Por Martin Wolf, editor do jornal britânico Financial Times
Se quisermos entender onde a economia mundial está hoje e onde poderá estar amanhã, temos que saber como chegamos aqui. Com "aqui", quero dizer o mundo atual de taxas de juros reais e nominais ultrabaixas, política populista e hostilidade à economia de mercado mundial.
O incrível é que, antes de 2009, o Banco da Inglaterra (o BC do Reino Unido) nunca emprestara para bancos a uma taxa de juros de curto prazo inferior a 2%. Essa fora suficientemente baixa para enfrentar as guerras napoleônicas, duas guerras mundiais e a Crise de 1929. Mas há dez anos sua taxa de juros é próxima de zero. O banco esteve em boa companhia. O Federal Reserve (Fed, o BC dos EUA) conseguiu elevar sua taxa básica para 2,5%, mas não sem dificuldade. A taxa de juros do Banco Central Europeu (BCE) ainda está próxima de zero, tal como a do Banco do Japão (BoJ). Os juros deste último BC estão próximos de zero desde 1995. Mas o BoJ ainda é incapaz de fazer com que a inflação chegue muito acima de zero. A fragilidade da inflação não é problema só do Japão. Ela continua assombrosamente baixa em outros países também.
Na verdade, não deveríamos nos surpreender tanto com esse mundo de inflação persistentemente baixa e de políticas monetárias ultra-agressivas, como compras, pura e simples, de ativos por BCs e empréstimos de longo prazo em condições favoráveis concedidos a bancos. Ray Dalio, da Bridgewater, expôs a lógica disso em seu importante livro recente. O ponto central é que os governos de países cujas dívidas são denominadas em suas próprias moedas podem administrar as consequências de uma crise causada pelo crédito excessivo. Eles conseguem, sobretudo, alongar o ajuste por vários anos, evitando assim uma enorme depressão causada por uma espiral descendente de falências em massa e colapso da demanda.
Dalio chama isso de "desalavancagem bonita". Ela é assegurada por uma mescla de quatro elementos: austeridade; reestruturação da dívida e calote puro e simples; "impressão" de dinheiro pelos bancos centrais, especialmente a fim de sustentar os preços dos ativos; e outras transferências de renda e de riqueza.Um elemento importante nessa desalavancagem é manter as taxas de juros de longo prazo abaixo do crescimento das rendas nominais.
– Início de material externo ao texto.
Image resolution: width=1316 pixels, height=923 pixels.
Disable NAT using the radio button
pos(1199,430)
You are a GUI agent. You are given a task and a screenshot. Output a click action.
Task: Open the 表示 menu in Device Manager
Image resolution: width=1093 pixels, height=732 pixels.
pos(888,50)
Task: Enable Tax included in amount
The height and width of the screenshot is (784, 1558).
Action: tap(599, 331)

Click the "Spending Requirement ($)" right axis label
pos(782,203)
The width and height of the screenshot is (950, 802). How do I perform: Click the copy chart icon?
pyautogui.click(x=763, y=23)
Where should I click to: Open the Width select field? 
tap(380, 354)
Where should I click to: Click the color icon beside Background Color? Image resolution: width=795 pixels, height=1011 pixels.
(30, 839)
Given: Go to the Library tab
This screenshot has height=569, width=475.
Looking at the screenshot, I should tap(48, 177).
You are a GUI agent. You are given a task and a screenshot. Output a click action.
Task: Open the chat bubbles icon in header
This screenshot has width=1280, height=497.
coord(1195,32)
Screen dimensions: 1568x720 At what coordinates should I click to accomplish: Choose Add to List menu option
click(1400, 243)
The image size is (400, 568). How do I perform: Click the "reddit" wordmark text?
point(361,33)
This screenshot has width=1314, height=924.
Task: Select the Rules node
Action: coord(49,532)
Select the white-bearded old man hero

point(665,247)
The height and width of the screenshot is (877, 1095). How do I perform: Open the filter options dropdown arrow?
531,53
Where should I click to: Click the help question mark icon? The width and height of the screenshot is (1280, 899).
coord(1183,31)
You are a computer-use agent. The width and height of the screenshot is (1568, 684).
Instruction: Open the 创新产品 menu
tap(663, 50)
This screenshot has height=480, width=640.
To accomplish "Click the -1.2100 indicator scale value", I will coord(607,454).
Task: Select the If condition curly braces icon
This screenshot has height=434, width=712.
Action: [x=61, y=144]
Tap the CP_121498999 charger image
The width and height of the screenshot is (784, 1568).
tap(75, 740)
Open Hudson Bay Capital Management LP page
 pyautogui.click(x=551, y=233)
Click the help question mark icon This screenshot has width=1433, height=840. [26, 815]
Isso foi, efetivamente, feito, mesmo no caso da Itália.
Onde isso nos deixou atualmente? Não onde gostaríamos de estar, é a resposta, sob três aspectos. Primeiro, embora a dívida financeira e das famílias tenha caído, em relação às rendas das economias maduras, isso não aconteceu com as dívidas dos governos ou das corporações não financeiras. Segundo, a crise transatlântica desencadeou explosões de endividamento compensatórias em outros países, notadamente na China. Terceiro, as economias atingidas pela crise ainda estão muito abaixo dos níveis de produção tendenciais do pré-crise, enquanto o crescimento da produtividade também está baixo, de modo geral. Finalmente, a política populista da esquerda e da direita continua em plena força. Tudo isso se coaduna com as experiências passadas com grandes crises de endividamento, que sempre lançaram duradouras sombras sobre o futuro.
Diante disso, qual deverá ser a aparência do período a seguir? Será que a economia mundial fugirá para algo menos instável? Ou será que estamos nos arriscando a desestabilizações decorrentes de novas crises da dívida e da instabilidade política? E quais, especialmente, são as melhores opções de política, em resposta a isso?